Director of the Iraqi Special Security Organization
- In office 2002 – 23 May 2003
- Preceded by: Walid Hamid Tawfiq al-Tikriti

Personal details
- Born: 1962 (age 63–64) Tikrit, Iraq
- Party: Ba'ath Party
- Relations: Rafi (brother) Khairallah (uncle) Subha (aunt) Badra (aunt) Saddam Hussein (cousin)

= Hani Abd Latif Tilfah =

Iraqi security official (born 1962)

Hani ibn Abd Latif ibn Talfah (born 1962) (هاني عبد اللطيف طلفاح التكريتي) is an Iraqi security official during the rule of Saddam Hussein.
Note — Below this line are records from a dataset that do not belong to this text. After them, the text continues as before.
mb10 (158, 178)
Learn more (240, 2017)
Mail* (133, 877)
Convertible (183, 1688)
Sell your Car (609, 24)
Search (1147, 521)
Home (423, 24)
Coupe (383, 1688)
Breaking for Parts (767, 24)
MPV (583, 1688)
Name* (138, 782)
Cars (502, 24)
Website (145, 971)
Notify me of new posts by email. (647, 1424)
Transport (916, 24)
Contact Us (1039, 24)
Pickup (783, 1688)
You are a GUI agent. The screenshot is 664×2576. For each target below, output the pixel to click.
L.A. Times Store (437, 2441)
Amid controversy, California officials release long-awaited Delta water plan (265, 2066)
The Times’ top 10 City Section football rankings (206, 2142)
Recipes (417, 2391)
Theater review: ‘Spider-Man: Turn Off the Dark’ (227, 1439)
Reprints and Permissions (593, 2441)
He was born in 1962 in Tikrit. Tilfah was the last director of the Special Security Organization of Iraq from 2002 to 2003. He assisted Qusay Hussein and is a relative of Saddam Hussein.

==Career==
He was the "King of Hearts" in the U.S. deck of most-wanted Iraqi playing cards issued during the war in Iraq. Hani was captured on June 21, 2004.

On 6 June 2011, the Supreme Criminal Court of Iraq acquitted Hani in the case of the 1991 uprisings in Iraq because of insufficient evidence.